___ SEITENAUSZUG

Obwohl Italien zu den Achsenmächten und den Verlierern des Krieges gehörte, kursieren auch hier viele Geschichten von Heldentum und Widerstand. Natürlich gab es auch Widerstand, aber er wird überbetont. Interessant ist, dass junge Erwachsene und Studierende oft schockiert sind, wenn sie von italienischen Kollaborateuren hören. Für weite Teile der Bevölkerung ist es selbstverständlich, dass ganz Italien im Widerstand gegen die Nationalsozialisten war. In vielen Familien kennt man einen Verwandten, der in der Resistenza dabei war. Aber die eigene faschistische Geschichte ist nicht richtig aufgearbeitet worden. Eine auf diese Art verklärte Erinnerung belastet weniger, da mag es leichterfallen, sich eine Küchenschürze umzuhängen, die daran erinnert.

Vor kurzem veröffentlichte die Universität von Washington eine Umfrage unter Studierenden aus acht Nationen der damaligen Alliierten. Die Wissenschaftler fragten die Teilnehmer, wie groß der Beitrag des eigenen Landes am Sieg gegen Deutschland gewesen sei. Die Befragten schätzten in den meisten Fällen das eigene Land als hauptverantwortlich dafür ein. Wie lässt sich das erklären?

Das Phänomen kennen wir auch aus dem Alltag. Es gibt die berühmten Studien, in denen Menschen gefragt werden, ob sie sich im Vergleich mit dem Durchschnitt als über- oder unterdurchschnittlich intelligent einschätzen. Der Großteil der Menschen hält sich für überdurchschnittlich intelligent. Eigentlich müsste sich etwa die Hälfte über- und die andere unterdurchschnittlich intelligent fühlen, denn so ist der Durchschnitt definiert. Dazu passt auch ein spannender Befund aus unseren eigenen Arbeiten. Wir haben gefragt: Stellen Sie sich vor, Sie hätten selbst in der NS-Zeit gelebt – wie hätten Sie sich verhalten? Nur knapp zehn Prozent sagten, sie wären Täter geworden, aber fast zwei Drittel meinten, sie hätten Verfolgten geholfen.

______
___ DATENAUSZUG

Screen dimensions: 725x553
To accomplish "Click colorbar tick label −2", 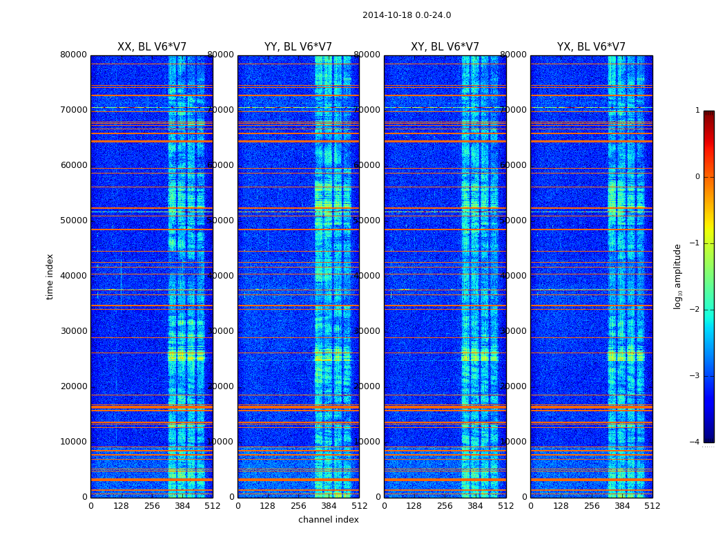I will point(695,310).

______

ÜBUNGSTEILE:
(a) Schreiben Sie aus dem Text zur Erinnerung an den Zweiten Weltkrieg den Abschnitt zwischen „Vor kurzem veröffentlichte“ und „sich das erklären?“ ab, beide Stellen eingeschlossen.
(b) Aus wie vielen Nationen stammten laut dem Text zur Erinnerung an den Zweiten Weltkrieg die Studierenden, die die Universität von Washington befragt hat?
(c) Knüpfen Sie an den letzten Satz des Textes zur Erinnerung an den Zweiten Weltkrieg an und setzen Sie ihn fort.
Die Zeilen stammen aus einer anderen Quelle als der Text zur Erinnerung an den Zweiten Weltkrieg.

ANTWORTEN:
(a)
Vor kurzem veröffentlichte die Universität von Washington eine Umfrage unter Studierenden aus acht Nationen der damaligen Alliierten. Die Wissenschaftler fragten die Teilnehmer, wie groß der Beitrag des eigenen Landes am Sieg gegen Deutschland gewesen sei. Die Befragten schätzten in den meisten Fällen das eigene Land als hauptverantwortlich dafür ein. Wie lässt sich das erklären?

(b) Aus acht Nationen der damaligen Alliierten.

(c)
Gerät die eigene Täterschaft in Vergessenheit?

Ja, wir stellen gerade in Deutschland fest, dass die Täterschaft zunehmend aus der kollektiven Erinnerung verschwindet. Wenn wir etwa fragen, ob Menschen von eigenen Vorfahren wissen, die Täter, Opfer oder Helfer während des Zweiten Weltkriegs waren, dann berichtet jeder Zweite von Opfern, ungefähr 18 Prozent berichten von Helfern, die zum Beispiel Juden versteckt haben, und nur 18 Prozent kennen auch Täter.

Auch erleben wir regelmäßig Versuche, die Täterschaft auf Einzelpersonen zu reduzieren, etwa Hitler als raffinierten Verführer. Solche Vereinfachungen können der Entlastung dienen. Zum Beispiel von Gruppen wie der Wehrmacht, die lange als „sauber“ galt, bis Forschung und die Ausstellung über die Verbrechen der Wehrmacht diesen Mythos korrigiert haben. Auch die deutsche Bevölkerung wird gerne entlastet, die gesellschaftlichen Dynamiken werden in personalisierten Erzählungen außenvor gelassen.

Gerade mit solchen Dynamiken müssen wir uns aber befassen, wenn wir die Idee ernst nehmen, aus Geschichte zu lernen. Wenn wir aber die unbequeme Erinnerung an die Täterschaft vermeiden oder uns auf Einzelpersonen fixieren, besteht die Gefahr, dass systematisch Dinge in Vergessenheit geraten, die wichtig wären zu erinnern.

Was macht es mit einer Gesellschaft, wenn sie kollektiv ein Ereignis im Gedächtnis wegschiebt?

Ich würde nicht so weit gehen, daraus auf die psychi­sche Verfassung einer ganzen Gesellschaft zu schließen. Allerdings: Je mehr im kollektiven Erinnern einer Gesellschaft verschwiegen wird, desto anfälliger wird sie für Umdeutungen und Angebote von Populisten, die genau an solchen Erinnerungslücken ansetzen. Die beliebte Masche dabei ist, an den dunklen Kapiteln der eigenen Geschichte anzusetzen und ein Umdeutungsangebot zu machen. Nach dem Motto „So schlimm war es nicht“ oder „Wir waren auch Op­fer“ oder „Wir wollen auch wieder stolz sein“.

Wie sehen eigentlich Menschen mit Migrationshintergrund, die in Deutschland leben, den Zweiten Weltkrieg und die NS-Zeit?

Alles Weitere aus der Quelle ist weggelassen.